Kim Stanley Robinson argues that change is still possible to alivate the crisis of global warming. However, this is not individual change, but rather political change.

Any such resistance will have to emerge in forms borrowed from the system we have now, in a stepwise process using the political tools already at hand. This is a depressing thought, but as methods go, it’s the lesser of many evils. The other options include things like world revolution (messy, murderous, prone to failure or blowback); or a fall into a new Dark Age, followed by a renaissance some centuries later; or — well, what else is there? Alien or divine intervention I leave to others to imagine. In our timeline, it seems to me the only real option is politics. Or to be more specific, political economy.

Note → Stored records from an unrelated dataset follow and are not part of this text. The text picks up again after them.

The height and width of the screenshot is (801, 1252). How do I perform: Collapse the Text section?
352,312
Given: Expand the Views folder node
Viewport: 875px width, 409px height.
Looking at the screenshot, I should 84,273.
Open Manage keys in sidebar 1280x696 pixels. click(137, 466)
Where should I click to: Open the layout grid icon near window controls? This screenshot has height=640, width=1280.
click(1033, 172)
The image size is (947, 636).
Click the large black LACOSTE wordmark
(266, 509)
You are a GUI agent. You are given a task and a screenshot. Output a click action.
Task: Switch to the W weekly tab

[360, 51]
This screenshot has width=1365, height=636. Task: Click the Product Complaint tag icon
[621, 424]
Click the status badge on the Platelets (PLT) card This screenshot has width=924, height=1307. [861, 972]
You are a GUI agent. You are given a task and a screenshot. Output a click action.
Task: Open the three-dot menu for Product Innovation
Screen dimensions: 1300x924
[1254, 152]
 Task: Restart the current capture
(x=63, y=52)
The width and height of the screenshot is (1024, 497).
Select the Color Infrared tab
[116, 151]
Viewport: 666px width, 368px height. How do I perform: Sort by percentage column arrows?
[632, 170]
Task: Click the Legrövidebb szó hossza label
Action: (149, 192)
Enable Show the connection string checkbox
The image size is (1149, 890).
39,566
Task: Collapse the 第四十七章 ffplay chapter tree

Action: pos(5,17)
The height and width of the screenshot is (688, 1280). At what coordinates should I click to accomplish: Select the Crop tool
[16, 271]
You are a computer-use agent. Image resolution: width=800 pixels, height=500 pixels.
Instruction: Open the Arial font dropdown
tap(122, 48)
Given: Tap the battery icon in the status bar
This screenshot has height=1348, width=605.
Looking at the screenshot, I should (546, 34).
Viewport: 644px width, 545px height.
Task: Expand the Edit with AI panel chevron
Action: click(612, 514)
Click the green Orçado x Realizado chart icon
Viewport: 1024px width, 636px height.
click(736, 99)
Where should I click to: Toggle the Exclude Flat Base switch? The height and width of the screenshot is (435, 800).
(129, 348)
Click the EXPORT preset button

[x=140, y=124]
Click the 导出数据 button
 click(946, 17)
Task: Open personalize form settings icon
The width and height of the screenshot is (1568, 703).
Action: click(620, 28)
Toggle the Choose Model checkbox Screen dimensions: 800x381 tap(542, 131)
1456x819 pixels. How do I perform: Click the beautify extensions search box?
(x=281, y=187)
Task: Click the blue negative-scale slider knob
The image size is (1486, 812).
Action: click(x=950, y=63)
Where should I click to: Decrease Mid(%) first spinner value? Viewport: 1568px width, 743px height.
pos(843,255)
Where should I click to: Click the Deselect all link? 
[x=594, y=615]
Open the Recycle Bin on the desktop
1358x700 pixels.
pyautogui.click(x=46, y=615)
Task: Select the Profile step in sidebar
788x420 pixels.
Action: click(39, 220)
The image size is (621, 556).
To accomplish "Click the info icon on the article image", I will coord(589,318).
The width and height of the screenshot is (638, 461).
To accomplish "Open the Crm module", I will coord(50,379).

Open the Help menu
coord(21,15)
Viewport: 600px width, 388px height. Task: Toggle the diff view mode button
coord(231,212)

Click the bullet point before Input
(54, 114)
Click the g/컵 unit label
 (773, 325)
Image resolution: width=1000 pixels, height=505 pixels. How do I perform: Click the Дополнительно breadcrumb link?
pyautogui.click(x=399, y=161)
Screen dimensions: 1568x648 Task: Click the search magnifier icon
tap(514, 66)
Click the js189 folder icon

This ‘political economy’ would be post-capitalism. In many respects this touches on Douglas Rushkoff’s push for more human intervention and involvement.

A political economy like this would be a “post-capitalism” one in which everyone could live at adequacy, including wild and domestic mammals, birds, fish, insects, plants, bacteria, and all the other parts of Earth’s living symbiosis. What we’re doing now makes it harder to get to that good future, but the goal is still physically possible to attain. This is the project that human civilization has to take on to survive, and one that will provide not just employment, but purpose. We all crave meaning in our lives, and by a strange twist of fate, a very meaningful project has been given to us: Prevent a mass extinction event, and build a better world for the generations to come.